**Data**
===

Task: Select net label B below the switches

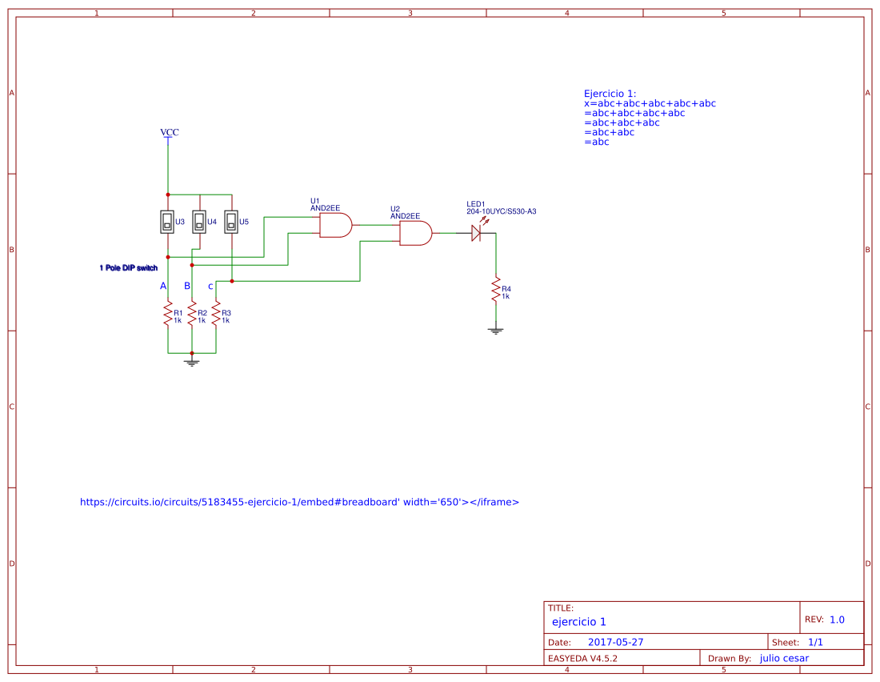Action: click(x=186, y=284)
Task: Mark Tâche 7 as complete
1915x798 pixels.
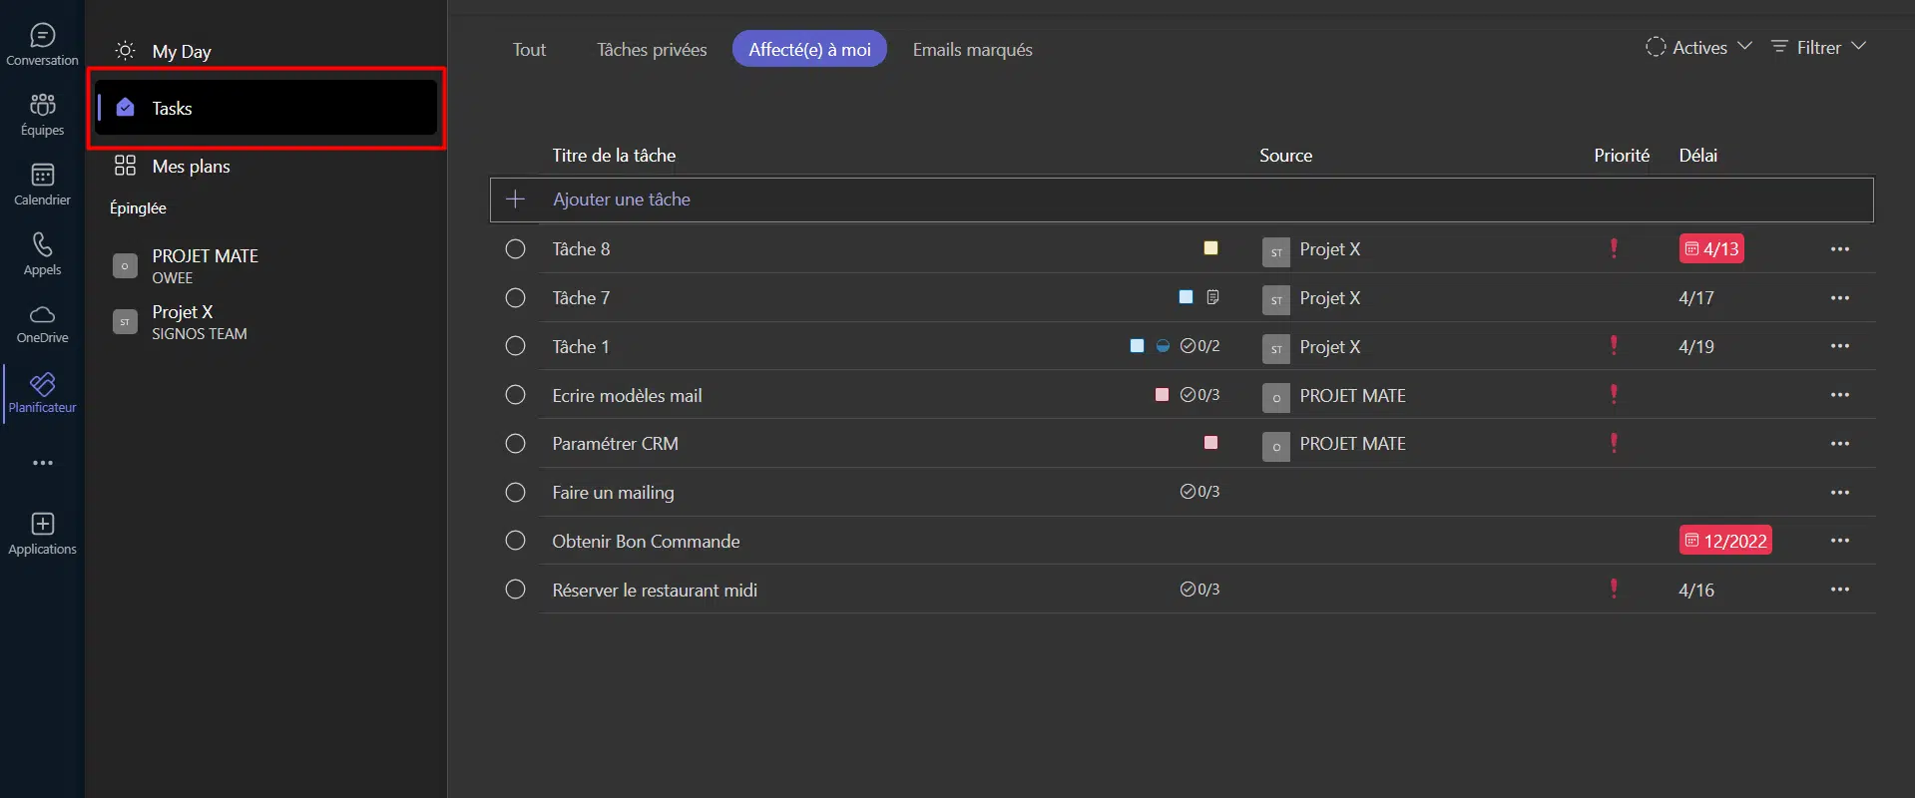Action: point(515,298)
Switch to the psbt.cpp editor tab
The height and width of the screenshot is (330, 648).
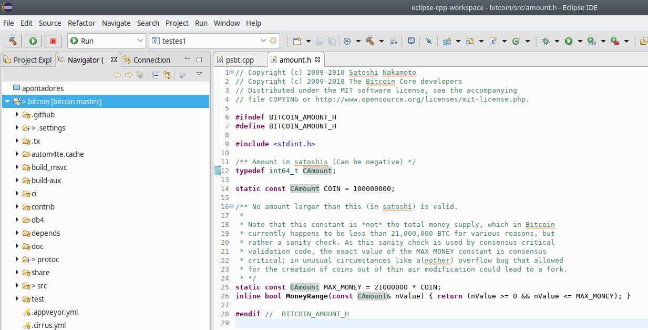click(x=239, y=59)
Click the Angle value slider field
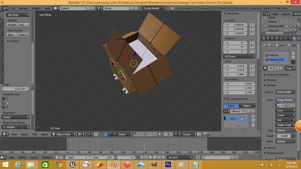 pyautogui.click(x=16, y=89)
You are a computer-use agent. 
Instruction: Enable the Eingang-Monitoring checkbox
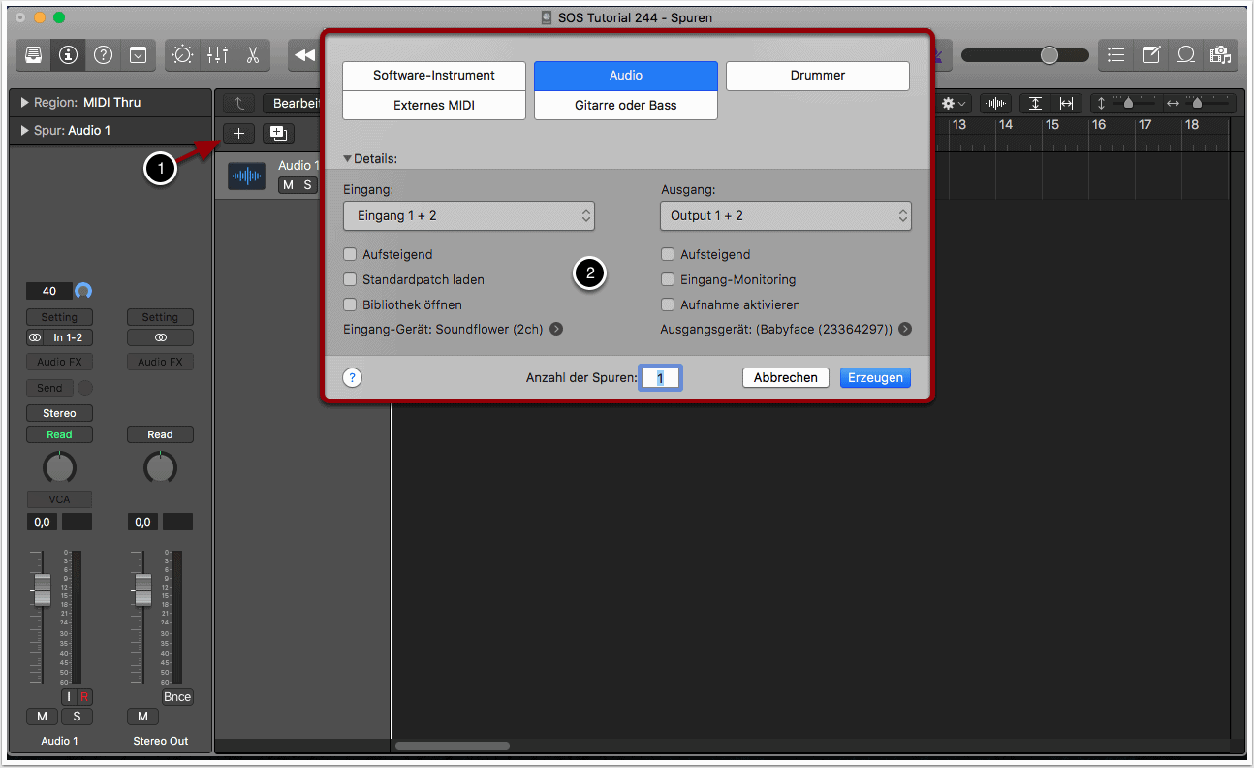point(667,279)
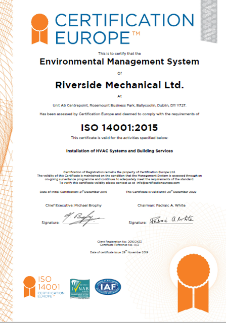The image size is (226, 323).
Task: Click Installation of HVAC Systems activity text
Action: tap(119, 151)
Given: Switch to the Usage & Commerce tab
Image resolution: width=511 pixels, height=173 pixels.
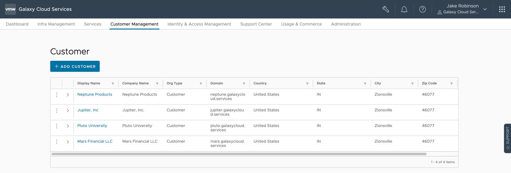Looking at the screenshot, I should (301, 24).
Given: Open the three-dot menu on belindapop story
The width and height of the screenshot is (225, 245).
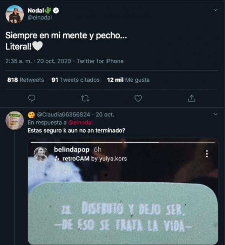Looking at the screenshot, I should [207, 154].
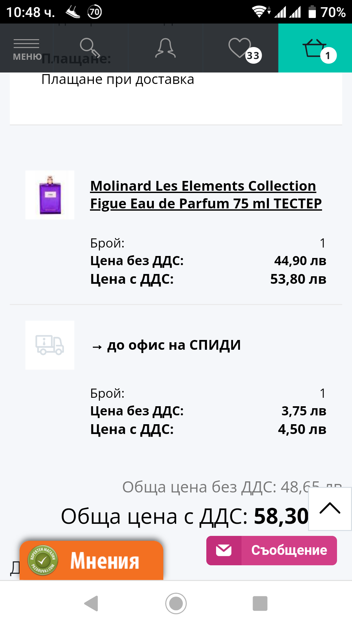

===

**Exercise instructions**
Only the lines above that include the word "Given" belong in the answer; copy each one.

**Expected answer**
Given: Switch to the Usage & Commerce tab
Given: Open the three-dot menu on belindapop story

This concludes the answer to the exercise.